Alarmed by these findings, I decided to subject every Zenithink firmware out there to the same investigation. You will not be surprised to read that by far most firmware I could find contained the Chainfire3D drivers! Now, I obviously cannot know contract details between Zenithink and other businesses, but I would not be surprised if some other packages in their firmwares have not been included legally.

At least the following Zenithink Android devices have included Chainfire3D in one or more (usually) of their firmware revisions:

- ZT280-C97
- ZT280-C93
- ZT280-C91-UPG
- ZT280-C91
- ZT280-C71
- ZT280-E98
- ZT280-E72
- ZT280-Z102
- ZT280-Z101
- ZT180

The fact that so many different Zenithink firmwares include Chainfire3D portions, and various different versions at that, coupled with the way the pre-configuration is loaded, make it very unlikely any of this is accidental.

Lawyering up

After figuring out the above, I decided the time to consult a lawyer had come. So I found a lawfirm that had offices both locally and in China, and set up a meeting to see what the possibilities were.

I was pleasantly surprised to find that these days you can in fact sue Chinese companies for copyright infringement.
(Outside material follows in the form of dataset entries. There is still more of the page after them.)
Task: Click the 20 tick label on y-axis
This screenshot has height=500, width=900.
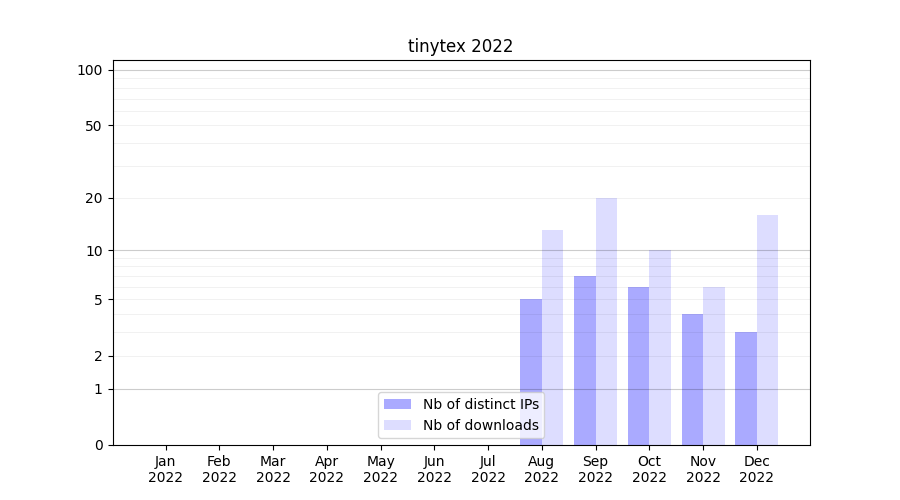Action: coord(94,198)
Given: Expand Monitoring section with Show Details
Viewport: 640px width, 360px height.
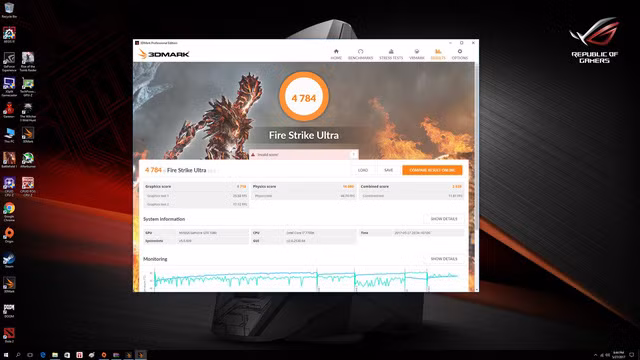Looking at the screenshot, I should [444, 259].
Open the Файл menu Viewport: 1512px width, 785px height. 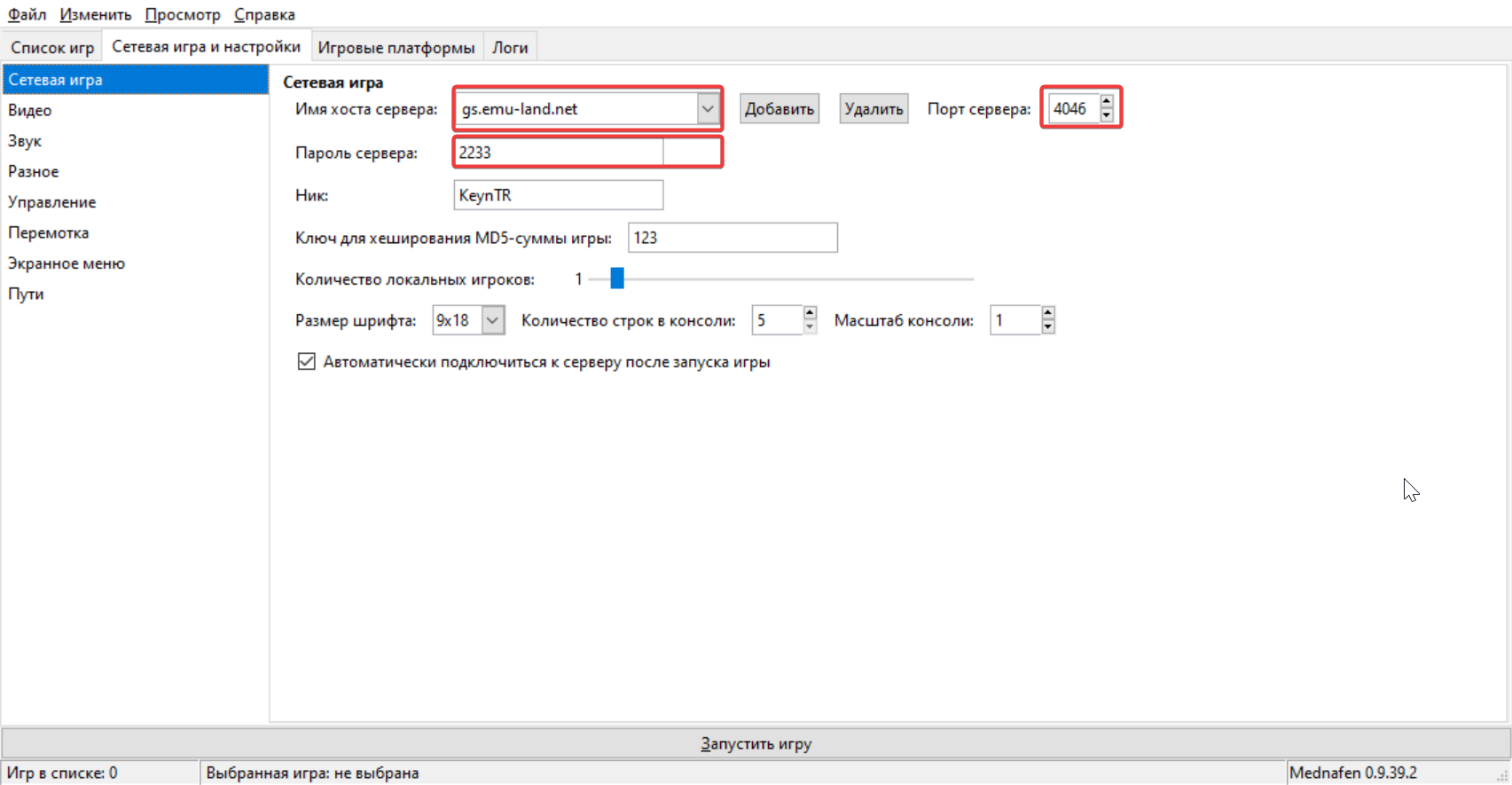click(x=27, y=14)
That's the good news - China has IP laws now.

To get the ball rolling, Zenithink has been given official notice of the situation quite some time ago, to which they have declined to respond. What is telling however, is that every single firmware containing Chainfire3D suddenly disappeared from both their English and Chinese websites after that notice.

For obvious reasons I cannot currently comment on a lawsuit in China itself, but I can tell you some interesting things about lawsuits in China. Yes, China has IP laws, but you shouldn't expect too much of them.

For relatively minor cases, depending on what you can prove and to what extent, a maximum on the damages you can be rewarded exists, which will usually not be more than a few times the cost of the case (for a western company) - should you win.

You will also have to deposit a percentage of the claim you are seeking as court fees. If you're likely to be awarded X, it would be very unproductive if you claim losses of 10*X. Much to the amusement of the Chinese, western companies regularly walk into this trap.

But what is perhaps the biggest difference with litigation in the western world, is that in China you need to have and file (most of) the evidence before the actual case. You usually can't get evidence from the defendant during the case. As Chinese companies are also mostly private and do not need to deposit detailed reports about their revenue, profits and business process, it can be very difficult to find out information you may need in your case.

Rationally, one needs to consider whether the cost of litigation weighs up to the chance of actually winning, and the damages you are likely to be awarded. It seems those numbers are not as favorable in China is they may be in various western countries. Then again, you could also be willing to go "thermonuclear" on something, in which case rationality was probably nowhere to be found in the first place.


Zenithink devices are imported and sold across the world by various companies. If you have a Zenithink model mentioned above, I'm always happy to hear where you purchased it from. If you're a Zenithink importer who has carried the models mentioned above, feel free to contact me as well.


Disclaimer: I am not a lawyer, I am just putting these things down how I understand them to be.

Please note this article is not the place or time for your questions about Chainfire3D on Jelly Bean. I have elaborated on that countless times. Keep this thread clear of it.